Яблонский взглянул на полку. Там и в самом деле стояла «мечта меломана» —
новенький японский музыкальный центр.
– Когда нибудь вместе послушаем. У тебя как с Татой? Жениться, когда думаешь? Гость с недоумением взглянул на Ивана Николаевича и, захлопав ресницами,
ответил:
– Да мы только сегодня с Татьяной познакомились. Иван Николаевич…
– Ну и что! Ты парень хороший, я это сразу подметил. Татьяне именно такой как ты, и нужен.
– Да, вы шутите, Иван Николаевич!? То ли спросил, то ли констатировал Яблонский.
– Я вас не понимаю?
– Альков, брат, такими серьезными вещами не шутит. Раз сказал, женись – значит это капитально!
Иван Николаевич затянулся и замолчал. Выдохнув замысловатый клуб дыма, продолжил:
– Татьяна девушка хорошая. Я ее очень люблю! Да, ты не смотри на меня с таким изумлением.
«Надо же, – думал Яблонский, – там меня в первый же день сватали, и горы золотые обещали, и здесь хомутают. Как будто я сын высокопоставленного папаши или сам ответственный работник. А я же никто – ноль. Так чего же они так на меня западают, точно пчелы на нектар?»
Иван Николаевич меж тем продолжал:
– Она ведь нам не дочь. Точнее не родная дочь. Родители Танюшкины, наши с женой приятели, погибли во время переворота в африканской стране. Ну, мы и взяли, так как детей у нас своих не было, ее к себе. Вырастил я ее, выучил и она мне как дочь, только я
не могу тебе это словами объяснить почему, она мне даже больше чем дочь!
«Ах, вот отчего она на них не похожа. – Подумал Яблонский, и тут в его голове родилась дикая мысль. – А может – он с ней спал, а теперь хочет пристроить ее замуж? Ведь сам сказал она мне больше, чем дочь.
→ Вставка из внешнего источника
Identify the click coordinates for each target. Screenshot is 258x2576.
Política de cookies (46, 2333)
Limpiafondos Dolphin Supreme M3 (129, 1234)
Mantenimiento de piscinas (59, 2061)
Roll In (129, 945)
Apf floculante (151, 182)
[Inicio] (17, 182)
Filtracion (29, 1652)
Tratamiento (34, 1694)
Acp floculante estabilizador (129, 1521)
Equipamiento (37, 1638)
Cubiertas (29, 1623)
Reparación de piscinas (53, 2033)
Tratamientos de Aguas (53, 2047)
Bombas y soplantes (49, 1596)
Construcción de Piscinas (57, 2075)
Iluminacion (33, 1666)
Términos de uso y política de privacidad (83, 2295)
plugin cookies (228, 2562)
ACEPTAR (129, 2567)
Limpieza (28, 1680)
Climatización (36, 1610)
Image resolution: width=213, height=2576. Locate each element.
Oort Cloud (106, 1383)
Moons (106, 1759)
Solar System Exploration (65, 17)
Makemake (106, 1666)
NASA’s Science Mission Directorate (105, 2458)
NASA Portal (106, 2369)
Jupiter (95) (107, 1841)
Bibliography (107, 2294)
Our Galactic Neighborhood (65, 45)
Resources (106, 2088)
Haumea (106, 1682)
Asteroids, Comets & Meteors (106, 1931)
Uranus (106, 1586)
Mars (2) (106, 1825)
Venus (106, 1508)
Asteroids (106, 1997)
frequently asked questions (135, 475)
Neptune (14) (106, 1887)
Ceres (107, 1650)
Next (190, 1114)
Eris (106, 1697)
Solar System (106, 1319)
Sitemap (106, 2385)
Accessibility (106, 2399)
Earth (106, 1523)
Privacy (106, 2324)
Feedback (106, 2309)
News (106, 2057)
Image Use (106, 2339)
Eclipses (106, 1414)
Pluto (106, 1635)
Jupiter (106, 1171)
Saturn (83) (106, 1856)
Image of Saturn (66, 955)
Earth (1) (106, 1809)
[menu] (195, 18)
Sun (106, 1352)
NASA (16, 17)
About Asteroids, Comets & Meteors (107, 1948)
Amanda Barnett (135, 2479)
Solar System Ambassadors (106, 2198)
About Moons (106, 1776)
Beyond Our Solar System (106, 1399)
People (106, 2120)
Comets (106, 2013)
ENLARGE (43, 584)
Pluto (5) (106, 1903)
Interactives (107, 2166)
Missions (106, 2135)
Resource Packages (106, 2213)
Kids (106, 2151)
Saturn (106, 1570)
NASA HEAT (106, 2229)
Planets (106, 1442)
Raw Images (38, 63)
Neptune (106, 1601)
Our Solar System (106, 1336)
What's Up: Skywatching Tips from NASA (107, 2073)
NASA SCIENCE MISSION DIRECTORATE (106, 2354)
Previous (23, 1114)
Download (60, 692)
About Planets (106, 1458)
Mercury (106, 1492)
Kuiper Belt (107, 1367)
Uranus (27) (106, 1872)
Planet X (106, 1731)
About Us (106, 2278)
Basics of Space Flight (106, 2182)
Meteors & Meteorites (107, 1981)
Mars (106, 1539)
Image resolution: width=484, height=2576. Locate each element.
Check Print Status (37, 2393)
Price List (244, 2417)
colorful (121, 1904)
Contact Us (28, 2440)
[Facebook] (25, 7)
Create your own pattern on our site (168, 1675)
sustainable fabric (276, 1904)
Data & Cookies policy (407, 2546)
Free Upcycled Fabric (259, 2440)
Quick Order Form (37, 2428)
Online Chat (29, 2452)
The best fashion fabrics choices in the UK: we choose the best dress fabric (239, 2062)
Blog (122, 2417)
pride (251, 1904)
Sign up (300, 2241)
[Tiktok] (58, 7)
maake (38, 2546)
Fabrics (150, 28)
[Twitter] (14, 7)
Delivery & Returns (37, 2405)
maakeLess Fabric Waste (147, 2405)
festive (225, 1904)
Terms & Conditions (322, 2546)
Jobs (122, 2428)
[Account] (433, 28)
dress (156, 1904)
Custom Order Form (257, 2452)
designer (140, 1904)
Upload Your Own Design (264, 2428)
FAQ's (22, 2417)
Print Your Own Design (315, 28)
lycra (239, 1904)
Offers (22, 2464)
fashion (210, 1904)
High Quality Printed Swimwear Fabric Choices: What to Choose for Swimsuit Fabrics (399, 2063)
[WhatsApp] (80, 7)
А что так раньше делали генералы – выдавали надоевших любовниц за адъютантов и помогали деньгами. А он ведь у нас производственный генерал»…
– Так, что женись, Гриша.
– Да, что вы Иван Николаевич. – Недоуменно глядя на собеседника, сказал
Яблонский. – Я вас не понимаю. Вы шутите.
– Да, что ты все заладил с этими шутками. Альков, брат, человек серьезный. Гость тоже принял серьезный вид и торжественным голосом заговорил.
– Ну, а если серьезно, то я вам скажу так. Допустим, я за. Допустим, но мы с вами, не знаем, хочет ли этого Татьяна, это раз…
Иван Николаевич не дал закончить Яблонскому.
– Танюшка тебя в первый день знакомства привела домой, такого никогда не было. Значит, я делаю вывод, что ты ей понравился. Вот так, брат, понравился, а ты мне ту понимаешь, считалочки устраиваешь. Раз, два, три, четыре, пять я иду искать!
– Может быть вы и правы, Иван Николаевич, может быть я и симпатичен Татьяне, но все одно у меня ощущение неестественности происходящего. Как-то всё очень лихо у нас получается. Вы не находите?
Альков сильно хлопнул себя ноге и ответил:
– А я бывший танкист, Гриша, привык действовать быстро и решительно! Я когда в армии служил, так мы нашей танковой бригадой, в Венгрии быстро порядок навели! А нынче, понимаешь ты, возятся, возятся. Я тебе объясню почему. Потому что у нашего
правительства утеряна решимость и лихость. Ну, так ты ж посмотри на них. Дряхлые старики.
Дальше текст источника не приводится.